◆ Material for this task:

---

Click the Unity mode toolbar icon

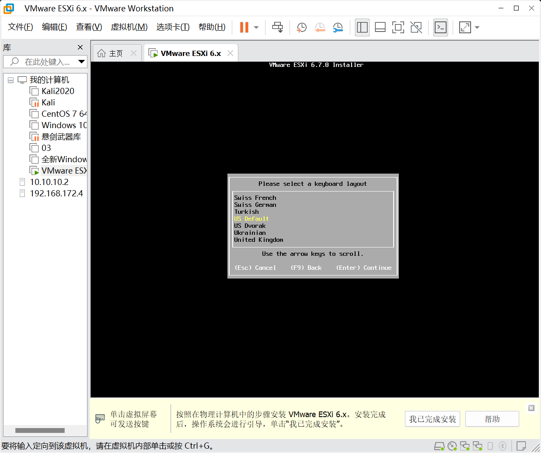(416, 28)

---

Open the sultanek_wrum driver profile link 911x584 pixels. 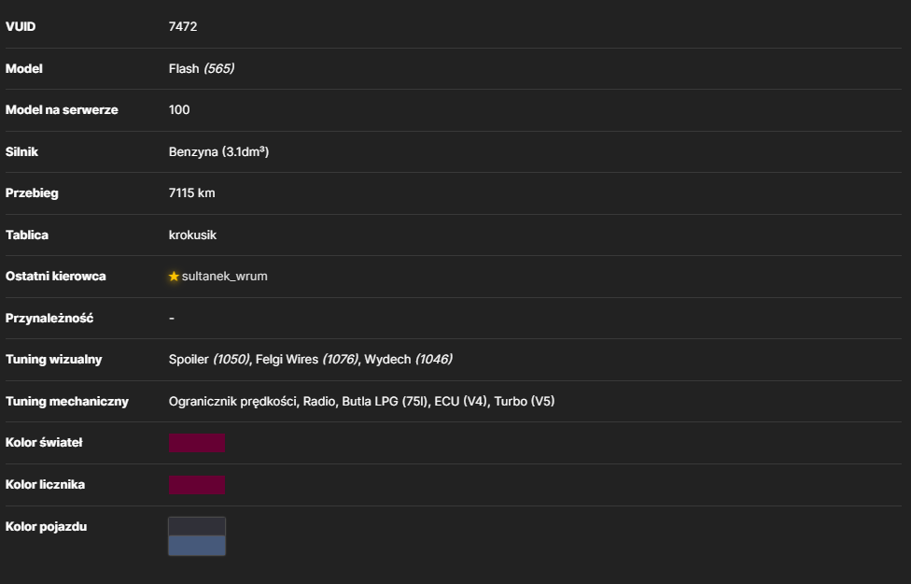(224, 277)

---

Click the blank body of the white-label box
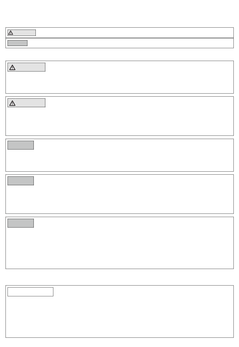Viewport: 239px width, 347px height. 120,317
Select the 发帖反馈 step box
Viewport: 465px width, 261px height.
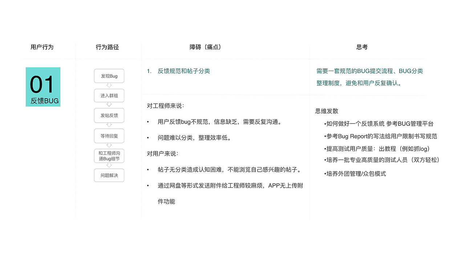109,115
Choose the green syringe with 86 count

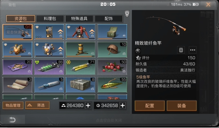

---

◆ The task:
Arrange the lines of the listing from the one containing "Click the blank body of the white-label box" through the one containing "Choose the green syringe with 86 count", both included, as a numbered list. Skip any blank lines and leave the pictures out.

◆ Exercise solution:
1. Click the blank body of the white-label box
2. Viewport: 239px width, 347px height. 120,317
3. Select the 发帖反馈 step box
4. Viewport: 465px width, 261px height.
5. 109,115
6. Choose the green syringe with 86 count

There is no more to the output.